MPs have voted to leave the Palace of Westminster while a proposed multi-billion pound refurbishment of the historic building takes place.
The Commons approved a motion calling for a "full and timely decant", designed to allow essential repairs, by 236 votes to 220.
The planned move, part of a proposed £5.6bn modernisation, will not take effect until 2025 at the earliest.
Commons leader Andrea Leadsom said the era of "patch and mend" had to end.
The Lords will debate and vote on their views on the future of the building next week.
Although the government has said the decision is a matter for Parliament, Mrs Leadsom said the iconic building faced "critical risks", with 60 episodes in recent years which could have led to a serious fire.
While any full-scale restoration programme would be likely to see MPs and peers leave for a "significant" amount of time, she said the Palace of Westminster "will always remain the home of Parliament" and this would be guaranteed in future legislation.
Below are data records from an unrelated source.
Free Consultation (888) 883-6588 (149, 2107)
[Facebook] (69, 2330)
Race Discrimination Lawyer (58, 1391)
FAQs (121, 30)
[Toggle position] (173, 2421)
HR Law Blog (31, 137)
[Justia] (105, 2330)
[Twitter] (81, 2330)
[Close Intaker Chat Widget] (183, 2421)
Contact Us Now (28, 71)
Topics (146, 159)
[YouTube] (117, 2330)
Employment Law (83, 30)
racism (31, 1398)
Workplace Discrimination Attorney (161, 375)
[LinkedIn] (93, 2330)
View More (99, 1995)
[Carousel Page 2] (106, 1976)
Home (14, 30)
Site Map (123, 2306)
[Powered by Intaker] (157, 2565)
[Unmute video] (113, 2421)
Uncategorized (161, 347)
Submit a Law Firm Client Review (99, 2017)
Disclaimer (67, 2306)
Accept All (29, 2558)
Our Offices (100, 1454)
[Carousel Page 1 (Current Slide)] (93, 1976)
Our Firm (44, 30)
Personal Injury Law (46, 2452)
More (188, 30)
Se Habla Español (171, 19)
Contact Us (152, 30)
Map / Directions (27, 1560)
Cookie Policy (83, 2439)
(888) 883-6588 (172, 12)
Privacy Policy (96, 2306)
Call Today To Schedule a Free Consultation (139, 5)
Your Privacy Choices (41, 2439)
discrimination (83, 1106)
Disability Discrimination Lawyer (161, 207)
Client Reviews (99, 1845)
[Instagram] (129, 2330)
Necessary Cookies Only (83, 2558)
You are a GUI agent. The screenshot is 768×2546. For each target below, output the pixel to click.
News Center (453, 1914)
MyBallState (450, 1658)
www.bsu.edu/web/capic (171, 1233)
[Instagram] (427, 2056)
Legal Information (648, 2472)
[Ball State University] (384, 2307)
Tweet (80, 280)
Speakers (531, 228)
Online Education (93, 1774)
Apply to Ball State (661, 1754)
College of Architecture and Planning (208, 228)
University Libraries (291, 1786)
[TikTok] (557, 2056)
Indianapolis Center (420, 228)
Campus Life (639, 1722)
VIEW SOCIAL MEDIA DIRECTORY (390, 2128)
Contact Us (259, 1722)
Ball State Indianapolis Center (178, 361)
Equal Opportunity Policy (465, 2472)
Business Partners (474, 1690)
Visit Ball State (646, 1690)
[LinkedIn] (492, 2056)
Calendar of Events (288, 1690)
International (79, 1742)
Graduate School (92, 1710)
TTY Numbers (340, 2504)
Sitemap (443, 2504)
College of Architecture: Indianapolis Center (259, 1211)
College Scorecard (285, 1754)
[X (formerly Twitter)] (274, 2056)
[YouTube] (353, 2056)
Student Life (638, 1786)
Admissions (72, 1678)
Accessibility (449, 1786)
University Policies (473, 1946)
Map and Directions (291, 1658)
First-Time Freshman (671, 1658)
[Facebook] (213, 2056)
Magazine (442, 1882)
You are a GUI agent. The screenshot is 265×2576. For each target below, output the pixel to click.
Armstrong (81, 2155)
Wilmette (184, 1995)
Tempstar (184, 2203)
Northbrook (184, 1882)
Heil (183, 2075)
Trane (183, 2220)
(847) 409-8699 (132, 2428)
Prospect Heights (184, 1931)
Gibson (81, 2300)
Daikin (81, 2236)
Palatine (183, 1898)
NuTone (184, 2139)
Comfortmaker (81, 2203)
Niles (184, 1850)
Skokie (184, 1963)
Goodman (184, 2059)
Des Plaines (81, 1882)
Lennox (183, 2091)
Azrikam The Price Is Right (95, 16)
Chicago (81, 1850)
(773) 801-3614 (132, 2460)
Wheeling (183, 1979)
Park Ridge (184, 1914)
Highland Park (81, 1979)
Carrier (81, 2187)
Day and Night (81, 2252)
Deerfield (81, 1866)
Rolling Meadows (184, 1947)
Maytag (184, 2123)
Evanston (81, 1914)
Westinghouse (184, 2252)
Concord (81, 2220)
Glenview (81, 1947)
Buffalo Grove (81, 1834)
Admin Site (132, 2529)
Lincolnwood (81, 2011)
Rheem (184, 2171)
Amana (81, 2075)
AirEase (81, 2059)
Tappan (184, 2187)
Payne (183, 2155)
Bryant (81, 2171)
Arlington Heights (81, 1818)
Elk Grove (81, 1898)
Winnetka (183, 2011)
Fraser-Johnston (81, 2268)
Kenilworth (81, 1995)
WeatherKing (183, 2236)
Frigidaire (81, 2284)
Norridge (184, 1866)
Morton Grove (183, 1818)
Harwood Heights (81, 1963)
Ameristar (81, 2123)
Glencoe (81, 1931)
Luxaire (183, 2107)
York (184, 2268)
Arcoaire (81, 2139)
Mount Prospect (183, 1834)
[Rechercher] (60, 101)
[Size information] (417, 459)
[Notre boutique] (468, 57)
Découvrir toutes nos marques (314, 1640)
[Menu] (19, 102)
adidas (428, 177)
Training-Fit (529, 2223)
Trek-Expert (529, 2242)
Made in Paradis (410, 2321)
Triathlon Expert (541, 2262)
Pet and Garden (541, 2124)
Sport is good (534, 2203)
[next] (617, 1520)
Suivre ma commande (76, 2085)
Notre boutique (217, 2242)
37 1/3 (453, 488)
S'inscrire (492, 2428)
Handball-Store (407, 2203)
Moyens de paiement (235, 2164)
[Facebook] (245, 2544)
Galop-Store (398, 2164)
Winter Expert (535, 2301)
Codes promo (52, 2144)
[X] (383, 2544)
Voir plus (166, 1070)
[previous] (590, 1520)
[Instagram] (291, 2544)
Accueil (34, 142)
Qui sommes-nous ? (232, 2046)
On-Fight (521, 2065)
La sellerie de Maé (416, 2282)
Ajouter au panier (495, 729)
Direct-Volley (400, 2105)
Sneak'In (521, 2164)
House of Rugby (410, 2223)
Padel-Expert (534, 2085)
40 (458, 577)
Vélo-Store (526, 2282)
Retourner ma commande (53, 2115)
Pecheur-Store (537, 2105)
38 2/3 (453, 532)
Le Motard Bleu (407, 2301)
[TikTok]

While Parliament needed to get on with the matter, she said the business planning must be rigorous to ensure value for money for the taxpayer.
During a three hour debate on the issue, several MPs argued that Parliament risked becoming a safety risk for all those who worked in it and urgent action was needed.
As well as the threat of fire, the building is seen as vulnerable because of its antiquated sewage system and areas of the palace, which was largely rebuilt in the 19th Century after it burnt down, are riddled with asbestos.
A review by accountants Deloitte in 2014 estimated that the cost of repairs with a full decant would cost between £3.5bn and £3.9bn, a partial decant between £3.9bn and £4.4bn and a rolling programme of works, with Commons and Lords chambers being "vacated and then re-occupied" and lead to longer recesses, up to £5.67bn.
The motion passed endorses a 2016 report by the Joint Committee on the Palace of Westminster which warned a decision on how to refurbish Parliament could not be delayed any further and backed a "full and timely decant" to Richmond House, a nearby building in Whitehall currently used by the Department of Health.
Former Cabinet minister Damian Green said Parliament was not safe in its current condition and it was not a "wild exaggeration" to say that it is a "death trap".
Labour's Chris Bryant said for MPs to want to stay in the building while extensive building work was taking place was "bonkers" and they had a duty to preserve Parliament for the next 100 to 200 years.
But Conservative MP Jacob Rees-Mogg said he could no longer support the plan because the measurements had changed and the bulk of Richmond House would have to be demolished to make way for a replica chamber in its courtyard, considerably increasing the cost of the project.
And Labour's Stephen Pound said it was vital that parliamentarians kept a "footprint" in the historic building, insisting "we cannot lose this, we have fought too hard for this".
The SNP's Pete Wishart said the estimates for the various options were "eye-watering" and he would not be surprised if the entire project ended costing between £10bn and £12bn.